** Start **

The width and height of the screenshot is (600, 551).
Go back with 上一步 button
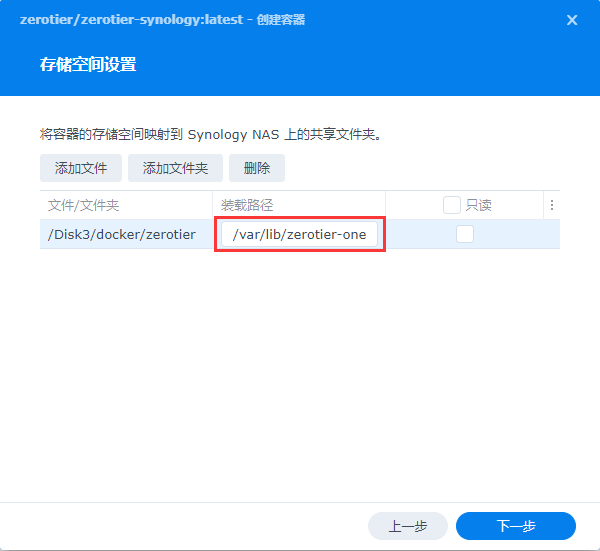click(x=407, y=526)

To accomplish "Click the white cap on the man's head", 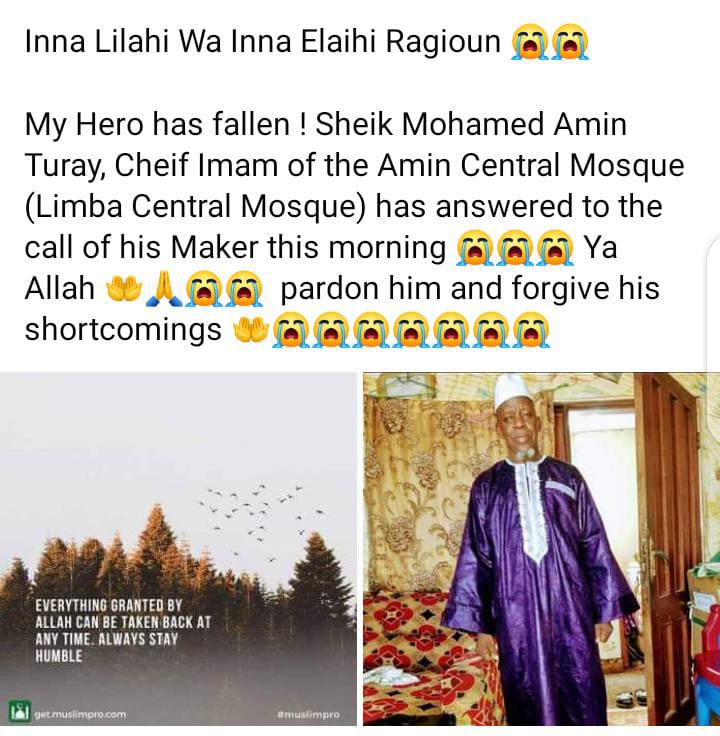I will tap(516, 392).
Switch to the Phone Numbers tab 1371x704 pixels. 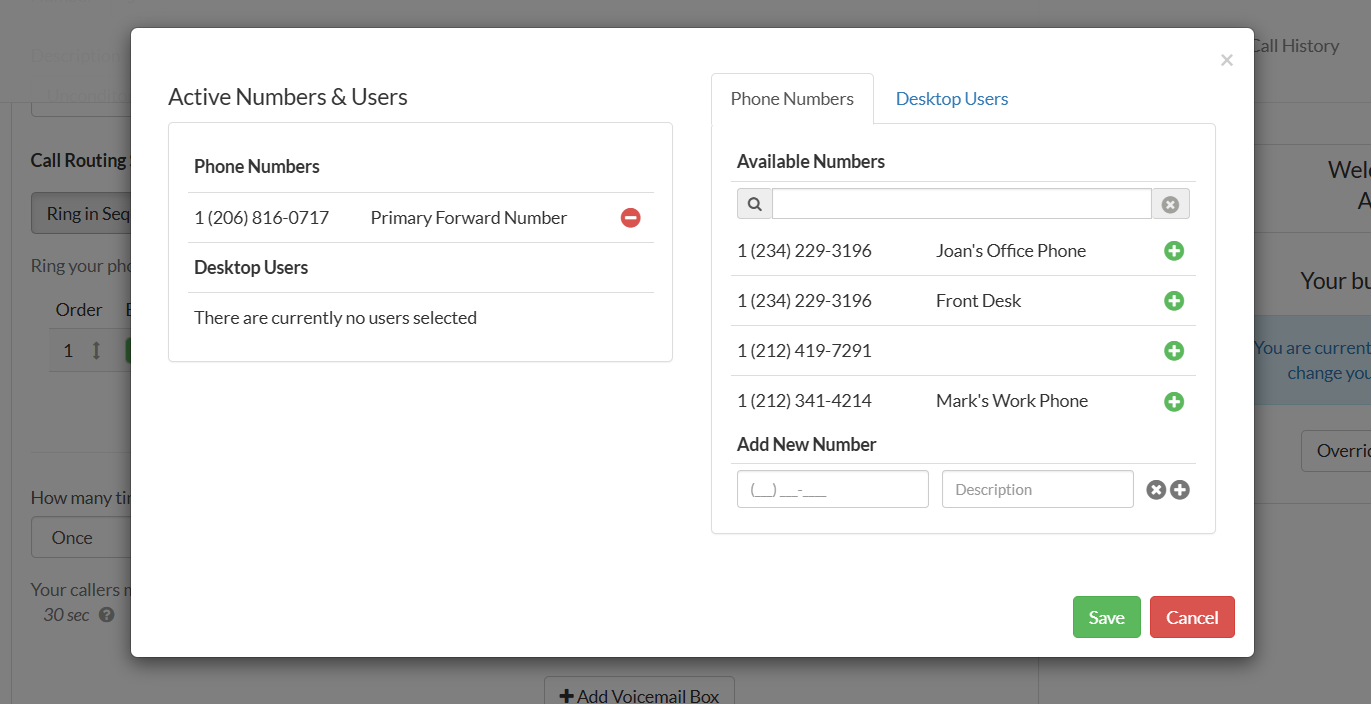792,99
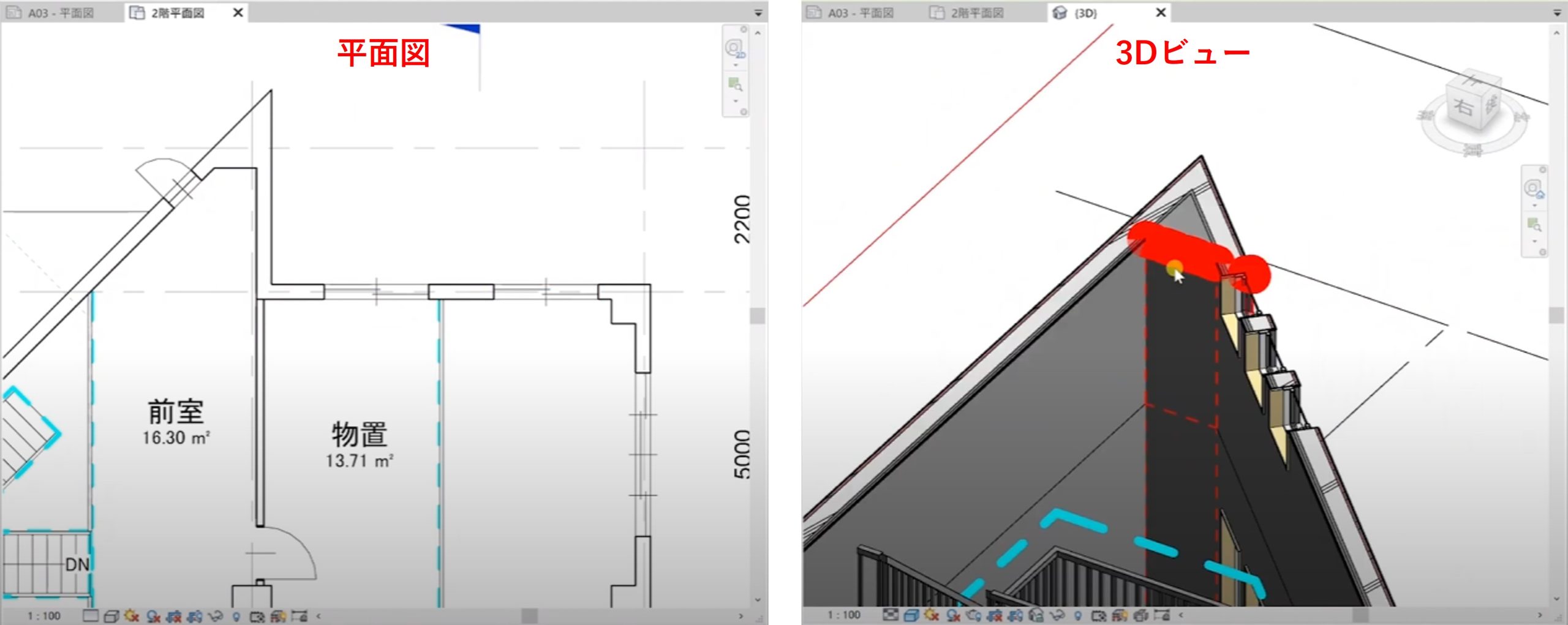Image resolution: width=1568 pixels, height=625 pixels.
Task: Expand the tab list arrow above the plan view
Action: [x=758, y=13]
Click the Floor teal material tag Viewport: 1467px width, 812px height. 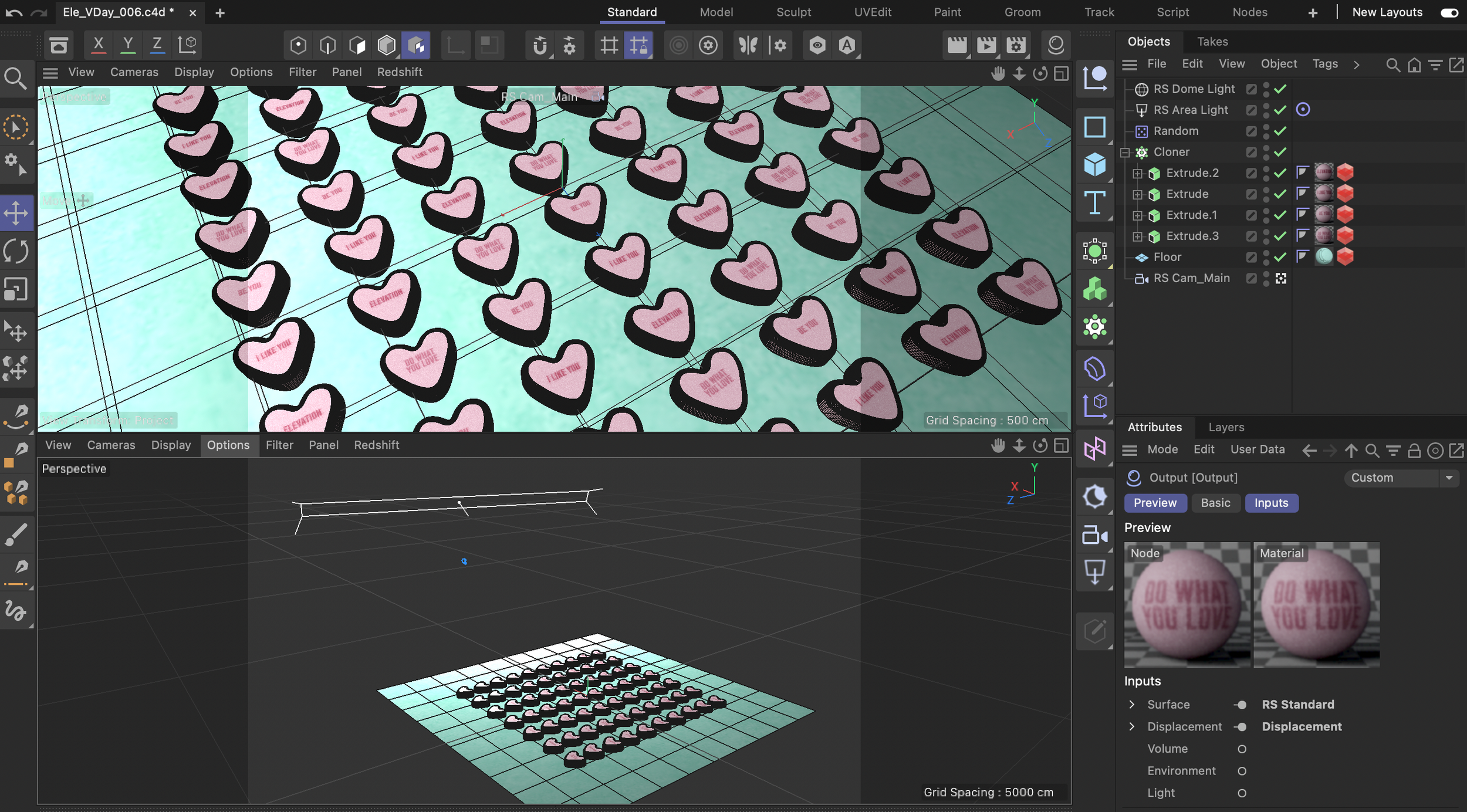1324,256

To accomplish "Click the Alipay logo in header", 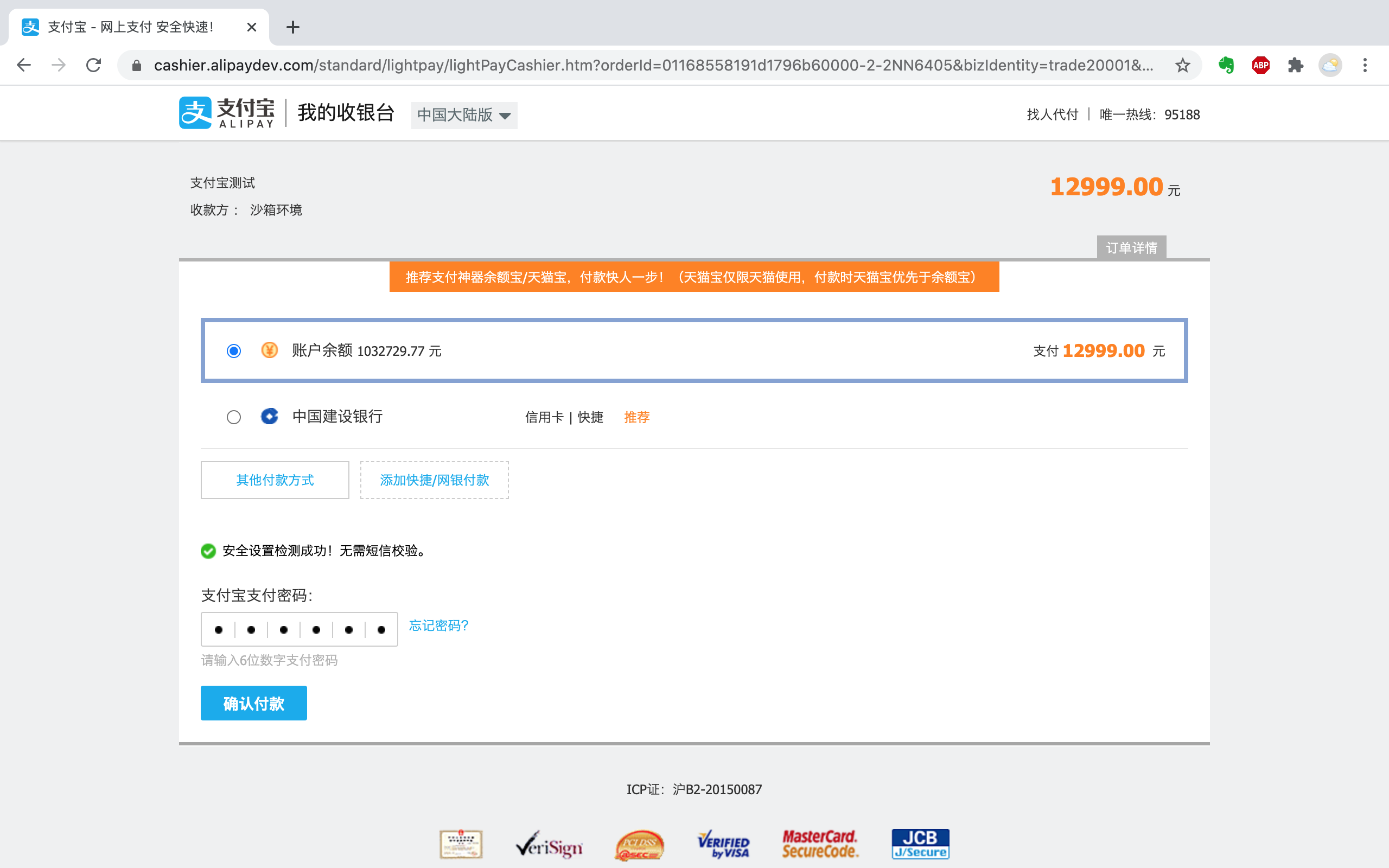I will [227, 113].
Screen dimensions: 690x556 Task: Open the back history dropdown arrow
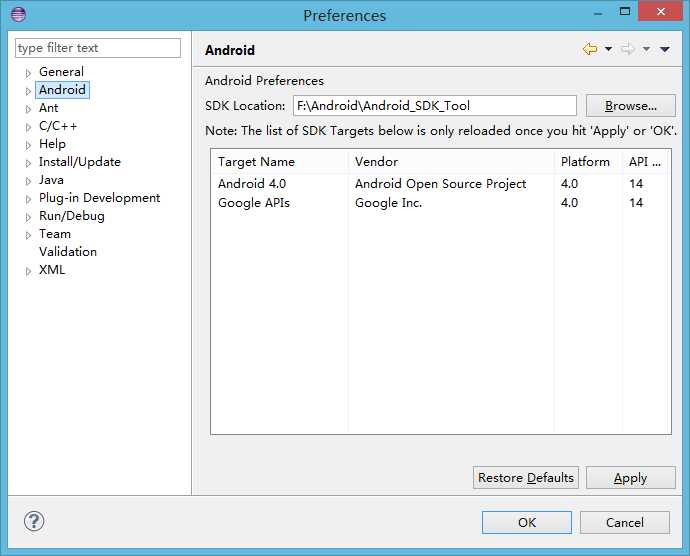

** End **

- EXERCISE REQUIREMENTS -
Count the lines in the records above that contain the string "back", treating uppercase and lowercase as different, and reply with only the number.

- SOLUTION BELOW -
2